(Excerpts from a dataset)

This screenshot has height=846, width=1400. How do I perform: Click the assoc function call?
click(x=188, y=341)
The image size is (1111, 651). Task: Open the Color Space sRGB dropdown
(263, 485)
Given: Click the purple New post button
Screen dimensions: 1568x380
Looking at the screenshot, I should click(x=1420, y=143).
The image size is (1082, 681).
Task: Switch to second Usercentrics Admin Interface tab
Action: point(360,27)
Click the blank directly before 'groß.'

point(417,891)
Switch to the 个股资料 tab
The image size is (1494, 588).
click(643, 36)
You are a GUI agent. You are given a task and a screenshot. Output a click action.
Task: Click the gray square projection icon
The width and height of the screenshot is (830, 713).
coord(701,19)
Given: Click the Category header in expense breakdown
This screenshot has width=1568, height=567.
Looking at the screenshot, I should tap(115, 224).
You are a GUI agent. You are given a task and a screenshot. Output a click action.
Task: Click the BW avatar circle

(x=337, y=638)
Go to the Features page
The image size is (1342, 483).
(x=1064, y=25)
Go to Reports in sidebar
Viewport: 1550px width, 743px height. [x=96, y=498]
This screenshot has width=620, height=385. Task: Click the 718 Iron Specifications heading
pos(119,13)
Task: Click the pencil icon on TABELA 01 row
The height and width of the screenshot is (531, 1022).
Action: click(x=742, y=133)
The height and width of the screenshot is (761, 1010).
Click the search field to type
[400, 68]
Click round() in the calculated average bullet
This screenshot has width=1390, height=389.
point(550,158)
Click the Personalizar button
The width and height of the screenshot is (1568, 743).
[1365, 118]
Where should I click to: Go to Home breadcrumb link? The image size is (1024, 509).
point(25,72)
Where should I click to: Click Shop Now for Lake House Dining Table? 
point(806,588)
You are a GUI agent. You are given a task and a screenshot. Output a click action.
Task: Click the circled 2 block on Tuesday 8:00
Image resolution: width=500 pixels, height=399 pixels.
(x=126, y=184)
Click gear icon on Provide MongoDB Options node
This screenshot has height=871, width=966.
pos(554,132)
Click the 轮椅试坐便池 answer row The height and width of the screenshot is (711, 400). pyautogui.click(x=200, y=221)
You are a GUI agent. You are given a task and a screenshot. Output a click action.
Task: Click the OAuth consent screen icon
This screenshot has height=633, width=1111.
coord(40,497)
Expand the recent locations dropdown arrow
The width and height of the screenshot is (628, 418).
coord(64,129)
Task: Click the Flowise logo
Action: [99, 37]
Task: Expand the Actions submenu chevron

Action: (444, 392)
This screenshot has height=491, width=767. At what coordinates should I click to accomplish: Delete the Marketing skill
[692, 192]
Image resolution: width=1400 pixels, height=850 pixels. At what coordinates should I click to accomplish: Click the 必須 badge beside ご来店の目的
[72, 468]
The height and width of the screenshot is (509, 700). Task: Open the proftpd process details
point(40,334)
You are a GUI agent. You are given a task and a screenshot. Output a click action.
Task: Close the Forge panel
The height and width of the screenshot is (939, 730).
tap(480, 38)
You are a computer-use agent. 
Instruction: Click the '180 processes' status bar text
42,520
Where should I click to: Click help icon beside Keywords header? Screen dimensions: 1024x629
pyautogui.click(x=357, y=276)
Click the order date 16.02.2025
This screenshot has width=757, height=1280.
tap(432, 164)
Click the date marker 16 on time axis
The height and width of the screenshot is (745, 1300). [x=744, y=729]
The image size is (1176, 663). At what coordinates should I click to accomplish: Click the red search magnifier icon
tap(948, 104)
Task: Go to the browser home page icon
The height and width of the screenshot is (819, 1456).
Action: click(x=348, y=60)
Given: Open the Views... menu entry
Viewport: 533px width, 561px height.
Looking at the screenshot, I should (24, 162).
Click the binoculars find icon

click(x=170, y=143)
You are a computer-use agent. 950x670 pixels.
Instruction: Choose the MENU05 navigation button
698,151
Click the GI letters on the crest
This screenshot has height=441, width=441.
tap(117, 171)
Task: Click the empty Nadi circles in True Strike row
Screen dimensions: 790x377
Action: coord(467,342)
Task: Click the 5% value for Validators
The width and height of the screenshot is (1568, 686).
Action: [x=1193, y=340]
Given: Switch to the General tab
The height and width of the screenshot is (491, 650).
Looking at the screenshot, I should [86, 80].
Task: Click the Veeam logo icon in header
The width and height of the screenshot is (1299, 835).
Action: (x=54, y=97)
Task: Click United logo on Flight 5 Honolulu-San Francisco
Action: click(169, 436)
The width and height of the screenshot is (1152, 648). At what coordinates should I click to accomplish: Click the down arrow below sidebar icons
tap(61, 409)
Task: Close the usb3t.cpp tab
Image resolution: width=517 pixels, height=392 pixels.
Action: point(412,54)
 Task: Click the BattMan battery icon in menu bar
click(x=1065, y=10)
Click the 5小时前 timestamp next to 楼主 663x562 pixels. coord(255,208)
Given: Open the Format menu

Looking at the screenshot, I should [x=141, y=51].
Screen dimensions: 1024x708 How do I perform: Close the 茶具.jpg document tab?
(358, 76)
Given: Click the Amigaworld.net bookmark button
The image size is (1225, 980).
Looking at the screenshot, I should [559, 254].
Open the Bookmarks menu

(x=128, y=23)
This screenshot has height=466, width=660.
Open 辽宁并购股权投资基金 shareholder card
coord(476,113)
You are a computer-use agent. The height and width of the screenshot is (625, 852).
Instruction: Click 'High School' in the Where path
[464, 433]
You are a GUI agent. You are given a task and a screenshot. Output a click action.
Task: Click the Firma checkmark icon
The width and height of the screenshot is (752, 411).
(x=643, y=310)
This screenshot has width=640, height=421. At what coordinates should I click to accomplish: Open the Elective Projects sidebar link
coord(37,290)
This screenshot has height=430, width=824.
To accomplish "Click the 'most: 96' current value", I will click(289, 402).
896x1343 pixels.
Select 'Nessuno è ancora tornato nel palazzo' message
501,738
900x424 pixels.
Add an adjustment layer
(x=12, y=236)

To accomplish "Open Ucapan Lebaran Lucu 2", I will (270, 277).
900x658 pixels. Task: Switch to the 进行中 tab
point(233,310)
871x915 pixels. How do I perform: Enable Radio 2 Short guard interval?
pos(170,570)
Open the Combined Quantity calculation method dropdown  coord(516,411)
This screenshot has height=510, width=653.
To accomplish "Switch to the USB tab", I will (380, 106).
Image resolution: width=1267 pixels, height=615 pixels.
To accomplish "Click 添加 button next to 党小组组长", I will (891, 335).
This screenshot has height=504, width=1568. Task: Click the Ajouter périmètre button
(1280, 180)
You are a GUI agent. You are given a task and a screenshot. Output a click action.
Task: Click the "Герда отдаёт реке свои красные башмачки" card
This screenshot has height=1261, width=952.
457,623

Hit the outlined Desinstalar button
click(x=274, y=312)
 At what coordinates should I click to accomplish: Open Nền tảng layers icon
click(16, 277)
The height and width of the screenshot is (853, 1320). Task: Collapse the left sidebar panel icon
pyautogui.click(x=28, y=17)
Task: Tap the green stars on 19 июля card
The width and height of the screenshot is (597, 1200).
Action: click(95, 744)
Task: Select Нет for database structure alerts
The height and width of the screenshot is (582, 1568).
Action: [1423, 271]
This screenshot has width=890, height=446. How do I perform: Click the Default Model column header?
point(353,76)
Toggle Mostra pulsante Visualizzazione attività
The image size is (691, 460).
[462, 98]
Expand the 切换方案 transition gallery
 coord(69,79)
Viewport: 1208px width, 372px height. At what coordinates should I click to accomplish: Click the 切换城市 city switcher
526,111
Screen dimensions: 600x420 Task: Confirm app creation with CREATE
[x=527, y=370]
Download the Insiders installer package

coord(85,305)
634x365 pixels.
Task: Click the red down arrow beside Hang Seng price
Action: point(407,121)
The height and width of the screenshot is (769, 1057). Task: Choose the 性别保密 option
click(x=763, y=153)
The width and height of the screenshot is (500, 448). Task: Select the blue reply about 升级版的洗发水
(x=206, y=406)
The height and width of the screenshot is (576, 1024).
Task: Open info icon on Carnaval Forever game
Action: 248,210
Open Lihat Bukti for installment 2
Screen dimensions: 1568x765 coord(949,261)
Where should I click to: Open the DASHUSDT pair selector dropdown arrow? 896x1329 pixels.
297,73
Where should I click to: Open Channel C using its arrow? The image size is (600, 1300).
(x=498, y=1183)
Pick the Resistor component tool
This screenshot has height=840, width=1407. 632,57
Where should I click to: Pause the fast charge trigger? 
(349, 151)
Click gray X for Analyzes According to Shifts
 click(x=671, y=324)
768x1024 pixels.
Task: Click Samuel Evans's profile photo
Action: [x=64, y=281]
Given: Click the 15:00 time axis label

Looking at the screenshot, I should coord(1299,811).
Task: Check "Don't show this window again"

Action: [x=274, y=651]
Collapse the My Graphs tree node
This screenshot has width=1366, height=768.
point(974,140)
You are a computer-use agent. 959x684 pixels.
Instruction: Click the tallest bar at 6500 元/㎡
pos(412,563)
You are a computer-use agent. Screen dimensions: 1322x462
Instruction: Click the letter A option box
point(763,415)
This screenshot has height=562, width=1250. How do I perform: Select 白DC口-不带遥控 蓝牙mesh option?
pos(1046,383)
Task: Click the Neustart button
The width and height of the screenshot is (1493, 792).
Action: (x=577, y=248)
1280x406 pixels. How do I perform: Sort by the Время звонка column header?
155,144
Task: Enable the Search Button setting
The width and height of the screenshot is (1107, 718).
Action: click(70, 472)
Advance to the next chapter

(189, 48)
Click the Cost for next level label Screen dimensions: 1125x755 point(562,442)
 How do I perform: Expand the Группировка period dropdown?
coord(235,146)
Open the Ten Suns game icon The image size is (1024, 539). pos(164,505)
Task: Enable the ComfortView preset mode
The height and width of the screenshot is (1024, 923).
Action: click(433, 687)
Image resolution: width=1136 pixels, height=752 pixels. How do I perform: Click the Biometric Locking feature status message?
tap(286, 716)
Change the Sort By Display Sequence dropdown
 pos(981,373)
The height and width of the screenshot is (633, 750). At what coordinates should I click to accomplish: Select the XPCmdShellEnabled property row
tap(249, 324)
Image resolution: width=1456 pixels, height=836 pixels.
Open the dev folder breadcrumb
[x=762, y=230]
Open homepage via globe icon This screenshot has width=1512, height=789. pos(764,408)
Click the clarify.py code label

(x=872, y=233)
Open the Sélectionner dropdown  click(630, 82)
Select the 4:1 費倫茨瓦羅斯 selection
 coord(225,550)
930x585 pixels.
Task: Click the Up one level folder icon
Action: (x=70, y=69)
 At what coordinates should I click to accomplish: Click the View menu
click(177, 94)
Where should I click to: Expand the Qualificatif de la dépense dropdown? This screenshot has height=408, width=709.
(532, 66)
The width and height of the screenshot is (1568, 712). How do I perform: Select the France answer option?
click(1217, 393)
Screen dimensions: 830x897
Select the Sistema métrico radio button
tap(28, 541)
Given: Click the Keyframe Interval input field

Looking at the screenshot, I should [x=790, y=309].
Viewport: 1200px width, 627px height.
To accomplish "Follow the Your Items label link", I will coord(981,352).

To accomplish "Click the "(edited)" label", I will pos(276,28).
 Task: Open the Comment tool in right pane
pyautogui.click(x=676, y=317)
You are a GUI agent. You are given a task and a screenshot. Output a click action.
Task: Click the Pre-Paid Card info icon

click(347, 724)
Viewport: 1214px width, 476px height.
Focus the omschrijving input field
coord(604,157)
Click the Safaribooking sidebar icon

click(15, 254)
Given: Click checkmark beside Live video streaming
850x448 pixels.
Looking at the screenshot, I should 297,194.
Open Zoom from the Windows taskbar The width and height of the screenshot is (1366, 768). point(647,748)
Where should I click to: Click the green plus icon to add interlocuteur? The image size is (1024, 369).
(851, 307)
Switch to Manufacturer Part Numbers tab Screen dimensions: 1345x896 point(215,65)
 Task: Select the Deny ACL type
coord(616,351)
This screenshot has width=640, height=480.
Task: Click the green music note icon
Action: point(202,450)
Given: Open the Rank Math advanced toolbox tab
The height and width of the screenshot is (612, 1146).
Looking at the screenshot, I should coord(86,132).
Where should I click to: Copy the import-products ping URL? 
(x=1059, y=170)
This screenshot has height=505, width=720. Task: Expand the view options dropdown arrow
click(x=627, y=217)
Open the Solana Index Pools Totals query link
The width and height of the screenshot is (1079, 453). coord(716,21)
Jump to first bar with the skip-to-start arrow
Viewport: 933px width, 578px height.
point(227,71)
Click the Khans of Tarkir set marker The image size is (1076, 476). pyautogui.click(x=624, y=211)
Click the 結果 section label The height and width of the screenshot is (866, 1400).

### What to work on
Copy out each line of the entries that holds "checkmark".

### Result of the task
Task: Click the Firma checkmark icon
Given: Click checkmark beside Live video streaming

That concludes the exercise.